Scientists from the Faculty of Science at the University of South Bohemia have made a groundbreaking achievement in structural biology by determining a high-resolution protein structure from a single crystal grown inside a living cell. This was achieved in collaboration with experts from the Institute of Molecular Genetics (CAS, Prague), ELI Beamlines (Prague), Biology Centre CAS (České Budějovice), University of Lübeck (Germany), and Uppsala University (Sweden).

The newly developed method, IncelluloED, combines intracellular protein crystallization with in-situ three-dimensional electron diffraction using standard cryo-electron microscopy (cryo-EM) equipment. It paves way for high-resolution structural analysis performed directly in cells and bypassing laborious protein purification and in vitro crystallization.

Intracellular crystallization has emerged as a promising strategy in structural biology, but the existing approaches faced major limitations. In 2024, the InCellCryst pipeline was introduced by our collaborators from the University of Lübeck for studying intracellular crystals using serial X-ray crystallography. However, serial crystallography requires the exposure of tens of thousands of crystal-containing cells, which prevents high-resolution studies on proteins that crystallize in only a few cells. IncelluloED breaks this barrier by enabling structure determination from just a single crystal in one cell.

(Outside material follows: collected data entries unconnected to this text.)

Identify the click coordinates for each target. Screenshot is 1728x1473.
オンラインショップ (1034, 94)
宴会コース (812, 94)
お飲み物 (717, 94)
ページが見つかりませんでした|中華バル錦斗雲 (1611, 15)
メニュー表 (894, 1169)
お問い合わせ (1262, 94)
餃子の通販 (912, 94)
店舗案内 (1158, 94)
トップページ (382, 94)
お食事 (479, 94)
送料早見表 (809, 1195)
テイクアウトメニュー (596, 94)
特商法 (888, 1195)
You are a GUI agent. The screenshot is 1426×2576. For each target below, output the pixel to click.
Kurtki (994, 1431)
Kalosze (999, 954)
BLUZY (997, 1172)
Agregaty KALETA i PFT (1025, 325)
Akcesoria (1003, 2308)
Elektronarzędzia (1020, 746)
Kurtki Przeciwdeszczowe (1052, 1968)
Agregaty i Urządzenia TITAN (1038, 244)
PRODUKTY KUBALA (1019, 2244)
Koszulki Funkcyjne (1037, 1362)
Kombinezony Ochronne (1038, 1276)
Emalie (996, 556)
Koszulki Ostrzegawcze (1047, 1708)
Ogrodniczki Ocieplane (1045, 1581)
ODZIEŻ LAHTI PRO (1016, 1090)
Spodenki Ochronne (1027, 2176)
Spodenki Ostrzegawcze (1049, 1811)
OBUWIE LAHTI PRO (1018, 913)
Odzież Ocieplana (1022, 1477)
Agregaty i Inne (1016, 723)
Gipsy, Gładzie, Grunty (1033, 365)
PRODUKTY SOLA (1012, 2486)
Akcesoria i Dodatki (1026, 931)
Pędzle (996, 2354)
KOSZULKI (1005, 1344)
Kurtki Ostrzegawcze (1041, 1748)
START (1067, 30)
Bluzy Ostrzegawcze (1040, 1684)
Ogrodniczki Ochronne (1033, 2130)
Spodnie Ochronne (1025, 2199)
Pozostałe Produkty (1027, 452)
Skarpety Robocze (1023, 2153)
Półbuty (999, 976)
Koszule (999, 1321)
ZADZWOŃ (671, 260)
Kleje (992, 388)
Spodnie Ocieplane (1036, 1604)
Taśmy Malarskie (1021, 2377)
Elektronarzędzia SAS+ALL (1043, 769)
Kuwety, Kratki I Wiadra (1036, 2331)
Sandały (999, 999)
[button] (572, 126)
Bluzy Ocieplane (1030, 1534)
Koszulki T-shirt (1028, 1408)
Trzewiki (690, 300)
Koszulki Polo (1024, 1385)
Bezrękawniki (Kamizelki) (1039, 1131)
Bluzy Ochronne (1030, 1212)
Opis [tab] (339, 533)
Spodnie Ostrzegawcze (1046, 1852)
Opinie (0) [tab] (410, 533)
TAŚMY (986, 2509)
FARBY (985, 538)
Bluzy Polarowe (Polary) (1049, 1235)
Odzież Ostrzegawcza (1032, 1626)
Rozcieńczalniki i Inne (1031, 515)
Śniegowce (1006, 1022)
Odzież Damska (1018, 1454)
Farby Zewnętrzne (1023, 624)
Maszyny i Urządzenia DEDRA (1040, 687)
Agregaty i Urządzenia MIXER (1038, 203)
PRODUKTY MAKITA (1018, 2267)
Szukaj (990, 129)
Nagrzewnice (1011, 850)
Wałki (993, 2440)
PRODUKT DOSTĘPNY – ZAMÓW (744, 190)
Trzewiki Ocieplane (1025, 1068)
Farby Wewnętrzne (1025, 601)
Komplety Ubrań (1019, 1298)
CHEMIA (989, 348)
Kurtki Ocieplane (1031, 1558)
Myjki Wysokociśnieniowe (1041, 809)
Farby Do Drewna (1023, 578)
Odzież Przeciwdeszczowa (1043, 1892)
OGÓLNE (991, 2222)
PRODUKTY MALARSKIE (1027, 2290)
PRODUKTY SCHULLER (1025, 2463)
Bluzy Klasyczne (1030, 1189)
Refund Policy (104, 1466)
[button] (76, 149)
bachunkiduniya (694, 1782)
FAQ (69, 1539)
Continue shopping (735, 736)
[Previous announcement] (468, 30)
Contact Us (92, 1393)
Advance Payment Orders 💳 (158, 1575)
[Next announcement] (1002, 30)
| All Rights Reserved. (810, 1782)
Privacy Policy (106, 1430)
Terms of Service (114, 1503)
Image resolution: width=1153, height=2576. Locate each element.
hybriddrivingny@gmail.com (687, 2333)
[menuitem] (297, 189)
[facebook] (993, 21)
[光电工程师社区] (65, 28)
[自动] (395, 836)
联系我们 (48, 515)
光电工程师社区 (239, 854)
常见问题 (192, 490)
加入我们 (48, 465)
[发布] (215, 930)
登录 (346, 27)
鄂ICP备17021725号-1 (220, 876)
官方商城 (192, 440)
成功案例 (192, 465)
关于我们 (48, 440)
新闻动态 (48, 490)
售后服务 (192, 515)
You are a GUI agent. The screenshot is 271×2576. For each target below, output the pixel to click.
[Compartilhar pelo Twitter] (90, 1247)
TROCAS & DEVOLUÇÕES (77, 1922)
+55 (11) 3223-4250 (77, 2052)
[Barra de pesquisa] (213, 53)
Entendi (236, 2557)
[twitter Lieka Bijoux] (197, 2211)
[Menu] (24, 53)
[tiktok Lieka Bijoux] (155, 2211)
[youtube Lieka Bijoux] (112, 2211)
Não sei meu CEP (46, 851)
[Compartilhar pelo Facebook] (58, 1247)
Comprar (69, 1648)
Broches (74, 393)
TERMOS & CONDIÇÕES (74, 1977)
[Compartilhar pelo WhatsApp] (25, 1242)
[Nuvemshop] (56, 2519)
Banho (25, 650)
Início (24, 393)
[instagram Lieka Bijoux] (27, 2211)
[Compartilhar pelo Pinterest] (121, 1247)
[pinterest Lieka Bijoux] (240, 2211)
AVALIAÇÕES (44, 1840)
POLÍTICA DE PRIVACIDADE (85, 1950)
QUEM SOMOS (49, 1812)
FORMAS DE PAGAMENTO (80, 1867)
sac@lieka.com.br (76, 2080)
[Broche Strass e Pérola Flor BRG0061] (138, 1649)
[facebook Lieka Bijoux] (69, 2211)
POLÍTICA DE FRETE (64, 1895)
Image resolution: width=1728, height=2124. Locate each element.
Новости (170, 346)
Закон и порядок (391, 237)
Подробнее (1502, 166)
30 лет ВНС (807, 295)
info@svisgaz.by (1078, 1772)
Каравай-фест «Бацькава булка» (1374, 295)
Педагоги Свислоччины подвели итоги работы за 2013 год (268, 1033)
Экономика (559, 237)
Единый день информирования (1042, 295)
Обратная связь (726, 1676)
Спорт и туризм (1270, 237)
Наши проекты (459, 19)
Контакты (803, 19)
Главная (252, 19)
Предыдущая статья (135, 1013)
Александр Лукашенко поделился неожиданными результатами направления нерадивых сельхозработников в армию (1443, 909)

The performance of the IncelluloED method was demonstrated using a microcrystal of HEX-1 protein from a rice blast fungus (Magnaporthe grisea) grown in an insect cell. While the IncelluloED yielded a 1.9 Å resolution structure from a 1.6 µm³ crystal, the serial X-ray crystallography required thousands of crystals with a total volume over 11 million µm³ to reach similar atomic resolution. IncelluloED showcased a multimillion-fold reduction in required material for high resolution structure determination.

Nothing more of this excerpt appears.